Énoncé du problème:
Transcrivez à l'identique, dans le texte ci-dessous sur les carburants d'aviation durables, le passage allant de « Responsable Transport d’un » jusqu'à « leur reporting aujourd’hui ? ».

Texte fourni:

--

De nombreuses entreprises à travers le monde prennent des mesures pour réduire leurs émissions de gaz à effet de serre. Un des premiers efforts a porté sur la réduction des voyages d’affaires qui représentent entre 10% (dans l’industrie manufacturière) et 50% (dans les autres secteurs dont celui du conseil) des émissions totales. Ainsi, les entreprises ont progressivement mis en place des actions pour réduire leurs déplacements aériens.

Néanmoins, bien conscientes qu’elles ne pourront pas les supprimer entièrement, une alternative s’offre aux compagnies grâce aux carburants d’aviation durables (Sustainable Aviation Fuels en anglais) afin de limiter leur empreinte carbone. Aujourd’hui, encore peu d’entreprises investissent dans l’achat de SAF car elles doivent faire face à deux principaux obstacles : les restrictions budgétaires, ainsi que le flou persistant sur la manière de comptabiliser et de déclarer les émissions liées à ces carburants. 

Nous savons que les SAF représentent une opportunité de décarboner nos émissions de scope 3, néanmoins le processus d'achat n'est pas toujours très clair et la tarification incertaine. De fait, nous ne savons pas vraiment comment bien le comptabiliser et déclarer ses avantages dans notre bilan carbone. Il y a encore beaucoup de confusions

Responsable Transport d’un groupe international de produits de Luxe

Dans le même temps et de façon paradoxale, la demande des entreprises en matière de SAF est essentielle pour dérisquer les investissements nécessaires au développement de la production de ces carburants alternatifs.  

Deloitte et SkyNRG décryptent dans cet article comment les entreprises peuvent réduire leurs émissions liées aux voyages d'affaires grâce au SAF et comment elles peuvent composer avec les incertitudes liées aux directives comptables et de reporting d'aujourd'hui.  

Comment les entreprises intègrent-elles et déclarent-elles les émissions de gaz à effet de serre (GES) liées aux SAF dans leur reporting aujourd’hui ?

--

Données fournies:
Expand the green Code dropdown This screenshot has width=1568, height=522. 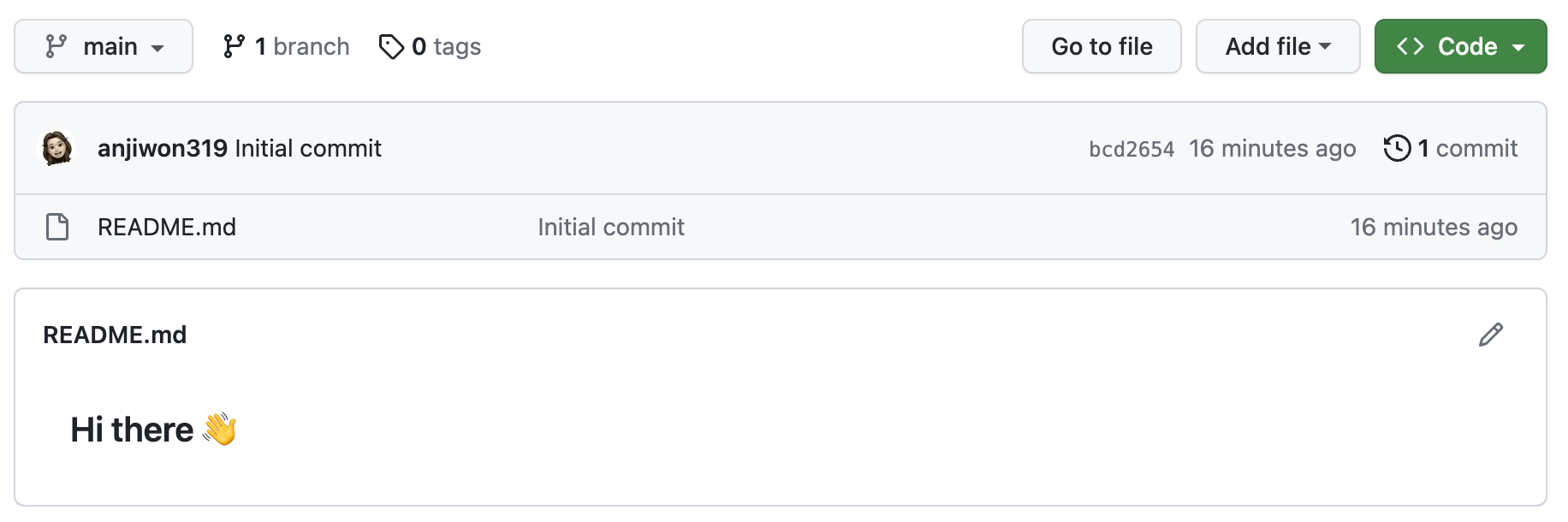click(x=1460, y=46)
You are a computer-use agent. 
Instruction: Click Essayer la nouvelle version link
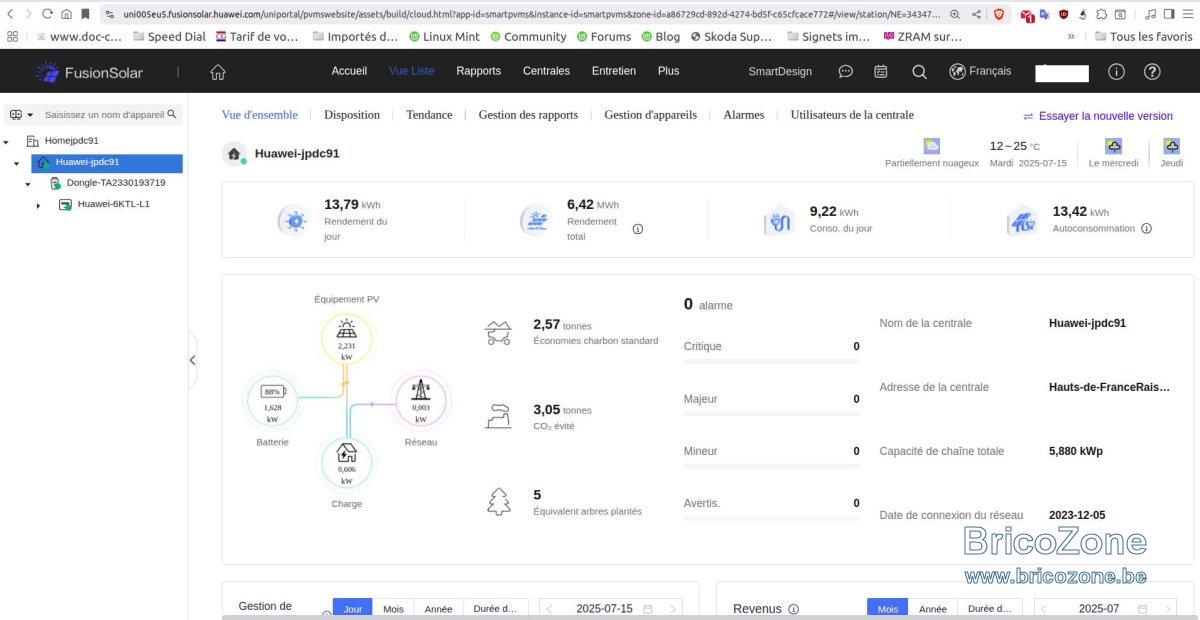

--

Corrigé:
Responsable Transport d’un groupe international de produits de Luxe

Dans le même temps et de façon paradoxale, la demande des entreprises en matière de SAF est essentielle pour dérisquer les investissements nécessaires au développement de la production de ces carburants alternatifs.  

Deloitte et SkyNRG décryptent dans cet article comment les entreprises peuvent réduire leurs émissions liées aux voyages d'affaires grâce au SAF et comment elles peuvent composer avec les incertitudes liées aux directives comptables et de reporting d'aujourd'hui.  

Comment les entreprises intègrent-elles et déclarent-elles les émissions de gaz à effet de serre (GES) liées aux SAF dans leur reporting aujourd’hui ?